On Montserrat, St Patrick’s Day is also an opportunity to simply have a good time, Caribbean style. It is the culmination of 10 days of merriment – including the so-called Insomnia Weekend, when the party extends into the early morning.
People on Tuesday tossed what they called leprechaun dust at each other while drinking and dancing to dance hall music, a popular Afro-Caribbean genre, during the traditional predawn celebrations that are typical of Caribbean carnivals. Here, they come with an Irish twist, including green powder.

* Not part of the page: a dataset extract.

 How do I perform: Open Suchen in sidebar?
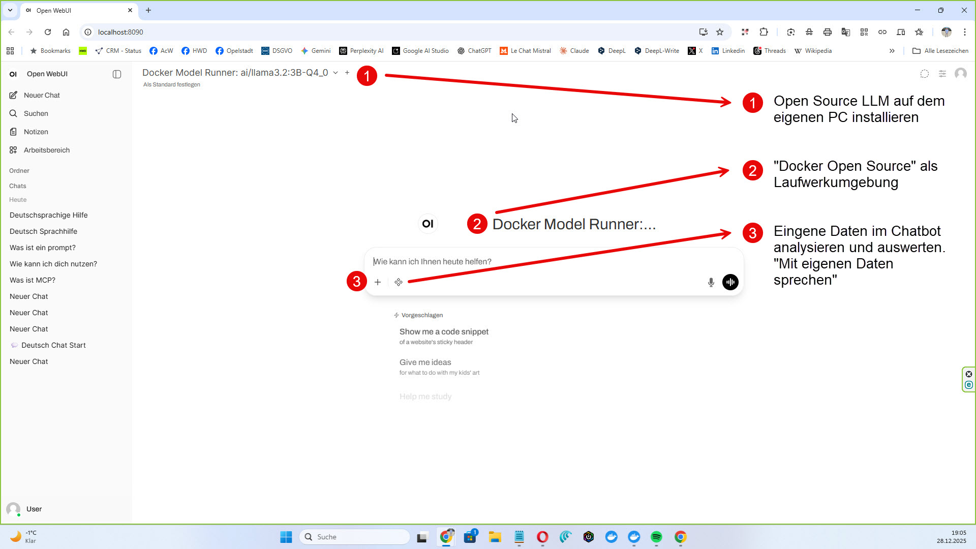pos(36,113)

The festivities are the biggest driver of tourism every year, said Rosetta West-Gerald, the chief executive of the Montserrat Tourism Authority. Of the nearly 15,000 people who visit the island annually, as many as 3,000 come for this holiday, she said.

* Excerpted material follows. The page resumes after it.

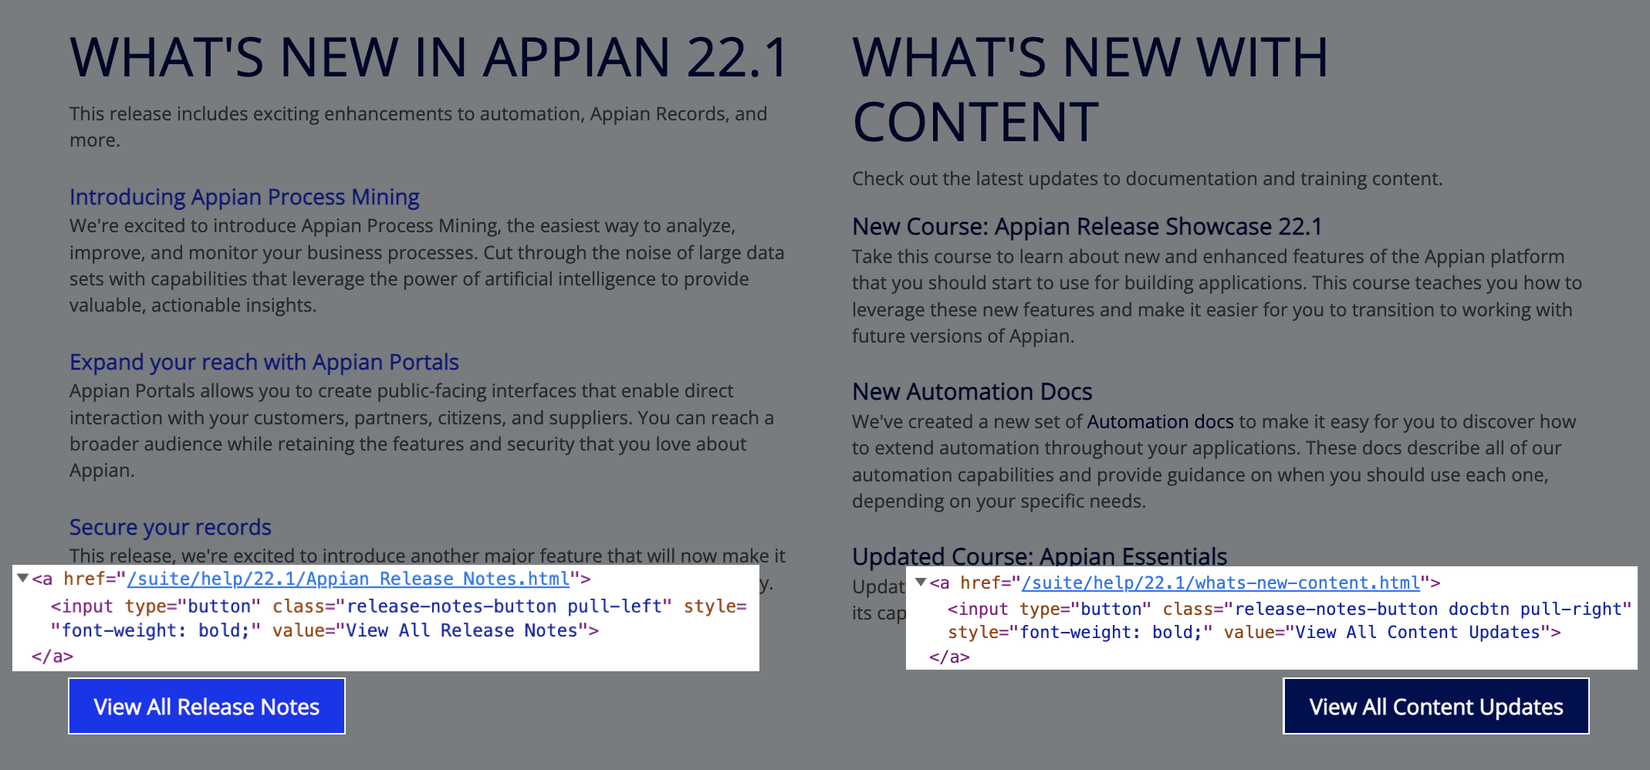Open the Automation docs link
1650x770 pixels.
click(x=1158, y=421)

The St Patrick’s Day parade along the main street of Salem village was the biggest event, ending with a food and music festival that serves goat water, a hearty stew that is Montserrat’s national dish.

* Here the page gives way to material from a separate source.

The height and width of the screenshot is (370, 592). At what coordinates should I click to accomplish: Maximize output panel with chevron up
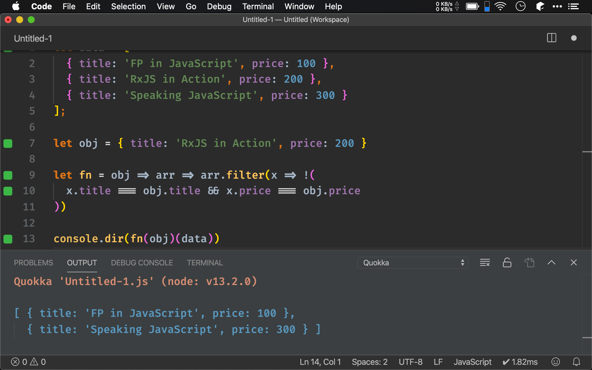click(551, 262)
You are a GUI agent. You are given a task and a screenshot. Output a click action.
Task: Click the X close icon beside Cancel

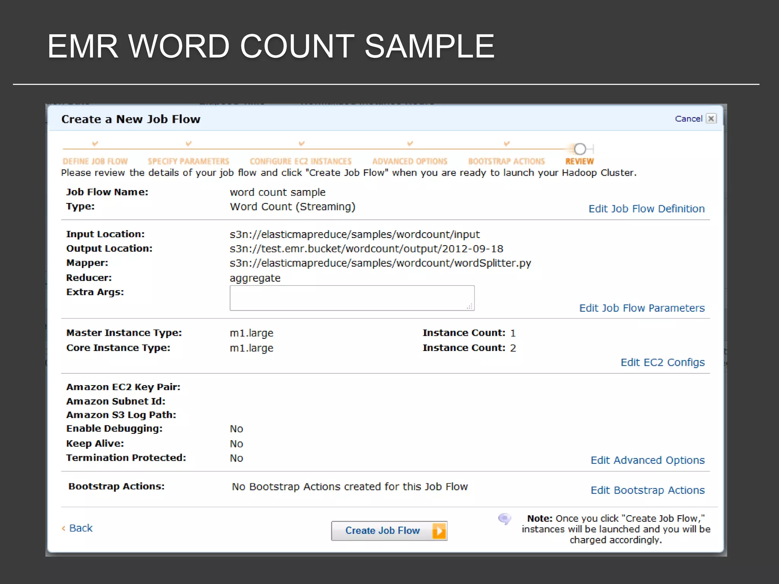pyautogui.click(x=711, y=119)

The parade was led by nearly 30 masquerade dancers, dressed in brightly coloured outfits, bishop-style hats and masks that were a mix of European and African influences. A troupe leader, dressed in green and holding a whip meant to symbolise a slave master, danced as he led the group past the crowds.
Joseph Morris, a 30-year masquerade veteran, said the tradition derives from enslaved people who used scrap-cloth costumes to emulate plantation ballroom dances while maintaining their anonymity.
The main street was lined with people – all wearing at least one item of green clothing — hanging out on porches, in their yards and at bars. A flatbed truck carried enormous speakers and a DJ. Small marching bands followed behind, playing their own tunes.

Darian James (44) who works in the hotel industry in Los Angeles, left Montserrat after the 1995 eruption of the Soufrière Hills volcano. The blast that buried the capital city, Plymouth, left two-thirds of the island uninhabitable and forced the mass exodus of more than 9,000 people. Today, only about 4,500 remain on the island.
James didn’t return to Montserrat until 2018, when he and others from his displaced hometown reunited on the island. He has since come back every year to participate in a dance troupe during the St Patrick’s Day parade.
“Wherever we all migrated to, we don’t have the same celebration,” he said. “So this gives us a sense of purpose, a sense of origin and of meaning, to come back to who we are.”

For Genny Browne Turay, this St Patrick’s Day was her first time visiting the homeland of her father, who died in 2024.
Browne Turay (33) came from London to experience one of Montserrat’s most important celebrations and to spread her father’s ashes across the island, including in his hometown.
“I couldn’t miss seeing this,” she said, decked out in green as she watched the parade. “It’s one of the biggest St Patrick’s Day celebrations outside of Ireland and New York, but what is so fascinating about it is it has nothing to do with St Patrick at all.”
Next year, she said, she planned to return.